Fortunately, that feeling of loss is usually not long term. Transmasculine patients may only need to be off hormones for one to four months in order to freeze viable eggs, and transfeminine patients may only need to be off hormones for three to six months to bank viable sperm, says Resetkova. “Generally speaking, we’re able to accomplish fertility treatment in a fairly short period of time.”

Still, the price is a huge barrier for lots of people. The five-figure price tags for IVF are some of the most expensive treatment offerings, but egg freezing can also cost up to $10,000. Sperm banking is considerably cheaper, with each deposit costing only a few hundred dollars, but depending on whether a patient deposits sperm at a fertility clinic or through another provider, there could be additional yearly storage costs.

All these considerations can weigh mightily on couples who are on the fence about having biological children while one partner is transitioning.

Lauren and Sam Guilbeaux chronicled a part of their journey to enlarge their family on the Showtime series Couples Therapy where Sam tried, unsuccessfully, to conceive using IUI. The pair have a limited amount of Lauren’s sperm after the attempt, and the experience made them both rethink the process and their wants and needs for a family.

“I wish people would take a second to deconstruct the trans experience and realize all that we have to do.”

“The process of trying to conceive for the first time, via IUI, was incredibly taxing on our relationship,” Lauren and Sam told me in a joint email. “We didn’t conceive and that sent us back to the drawing board with a little more humility and understanding.” Realizing there was only so much sperm to work with was eye-opening for both partners. “The next time we try, we’ll go through IVF. However, at nearly $30K and without help from insurance, it’s not in the cards for us in the near future.”

Lauren says that anyone who’s planning to bank material during transitioning should keep all this in mind while doing research.

“Just because you save doesn’t mean you’ll have an easy shot at having biological kids,” Lauren says.

Lauren began the process of starting HRT in 2014, at a time when trans people were less visible in public spaces and information about fertility in general was less available. So she turned to the internet to find answers. For many trans people looking to cut down on costs, but still preserve material for future kids, online companies have become a lifeline. Services such as “Dadi” and “Xytex” allow trans patients to store material without having to face the anxiety of potentially seeing a non-trans-affirming doctor face-to-face.

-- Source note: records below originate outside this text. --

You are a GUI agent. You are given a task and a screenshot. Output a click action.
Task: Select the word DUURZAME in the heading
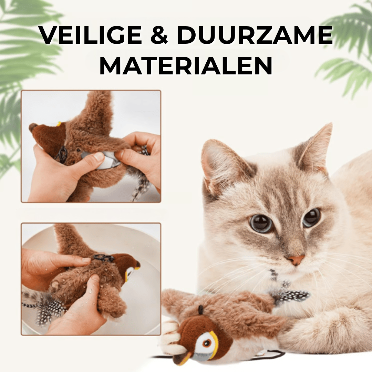tap(255, 35)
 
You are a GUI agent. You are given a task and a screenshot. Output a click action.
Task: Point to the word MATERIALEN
tap(186, 65)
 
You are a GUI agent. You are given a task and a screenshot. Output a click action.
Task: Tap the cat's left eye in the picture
tap(261, 223)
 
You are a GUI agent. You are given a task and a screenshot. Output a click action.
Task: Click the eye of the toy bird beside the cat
tap(207, 343)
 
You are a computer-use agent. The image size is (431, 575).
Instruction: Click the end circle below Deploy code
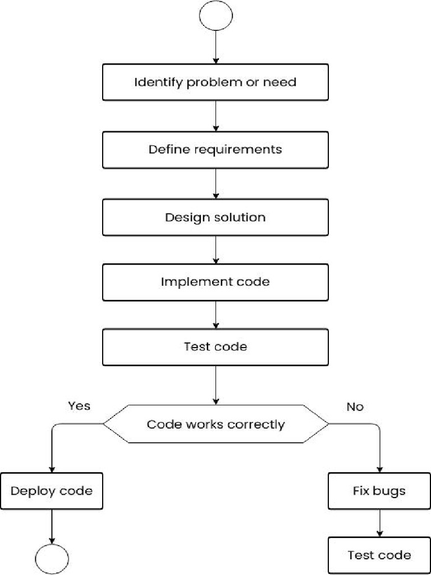click(52, 559)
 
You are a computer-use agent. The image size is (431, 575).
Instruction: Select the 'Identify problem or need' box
click(216, 82)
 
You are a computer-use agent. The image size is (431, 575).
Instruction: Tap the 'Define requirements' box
click(216, 150)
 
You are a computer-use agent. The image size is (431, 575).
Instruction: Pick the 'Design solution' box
click(216, 217)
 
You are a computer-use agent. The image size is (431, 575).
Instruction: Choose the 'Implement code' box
click(216, 282)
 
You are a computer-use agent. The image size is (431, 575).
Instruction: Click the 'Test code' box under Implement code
click(216, 347)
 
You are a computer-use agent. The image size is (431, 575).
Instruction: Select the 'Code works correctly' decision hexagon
click(216, 425)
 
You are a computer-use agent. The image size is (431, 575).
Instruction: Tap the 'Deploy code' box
click(52, 491)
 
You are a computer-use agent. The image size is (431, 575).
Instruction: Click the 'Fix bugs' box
click(379, 491)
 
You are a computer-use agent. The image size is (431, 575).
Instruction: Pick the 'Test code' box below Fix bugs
click(379, 555)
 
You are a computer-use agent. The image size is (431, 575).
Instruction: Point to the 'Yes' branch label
click(79, 405)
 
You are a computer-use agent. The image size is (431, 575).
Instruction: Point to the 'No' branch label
click(355, 407)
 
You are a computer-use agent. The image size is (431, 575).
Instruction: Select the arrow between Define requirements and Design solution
click(216, 184)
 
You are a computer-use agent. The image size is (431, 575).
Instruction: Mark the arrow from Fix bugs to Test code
click(379, 523)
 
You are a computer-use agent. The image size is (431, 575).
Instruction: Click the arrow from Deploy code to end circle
click(52, 526)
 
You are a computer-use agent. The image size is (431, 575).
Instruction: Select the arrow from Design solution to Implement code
click(216, 250)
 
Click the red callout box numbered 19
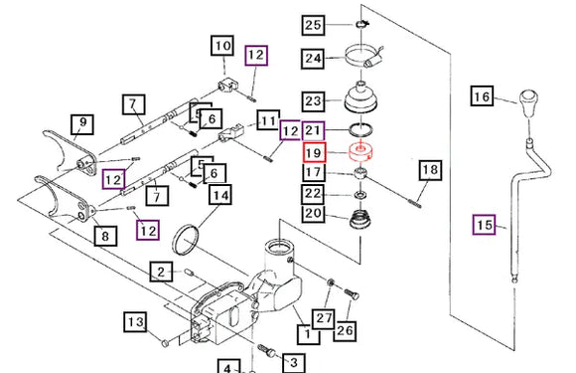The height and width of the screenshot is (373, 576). click(x=314, y=152)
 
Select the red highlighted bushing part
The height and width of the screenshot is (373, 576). click(x=360, y=152)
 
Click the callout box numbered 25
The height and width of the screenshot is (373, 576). click(x=313, y=25)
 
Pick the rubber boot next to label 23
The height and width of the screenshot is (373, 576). click(x=360, y=96)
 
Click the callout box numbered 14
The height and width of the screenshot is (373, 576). click(x=220, y=195)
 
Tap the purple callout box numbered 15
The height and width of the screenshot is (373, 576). click(x=485, y=225)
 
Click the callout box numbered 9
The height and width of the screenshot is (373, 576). click(x=82, y=124)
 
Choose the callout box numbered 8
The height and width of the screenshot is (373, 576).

Robbi, a trans woman living in Spokane, Washington, says she delayed medically transitioning for multiple years because she wanted to bank sperm in hopes of one day having a biological child. After finding a company that allowed her to store reproductive material by sending samples through the mail, Robbi received devastating news: She was infertile. Despite the outcome of the process, she hopes her story allows others to see the many hurdles trans people face when seeking fertility treatment. 

“[For a lot of people] they are just bewildered there is a cost associated with these things,” Robbi said. “It depends on what state you are in, and even in the best of states your odds aren’t always great. I wish people would take a second to deconstruct the trans experience and realize all that we have to do.”

The fertility industry in the United States is growing rapidly as more parents-to-be tap into an estimated $6 billion industry. There are plenty of websites and podcasts that share all kinds of birth stories and have helped normalize fertility struggles. Part of this normalization needs to include trans people’s experiences, and the stressful foresight and preparation they often grapple with when planning for a biological child.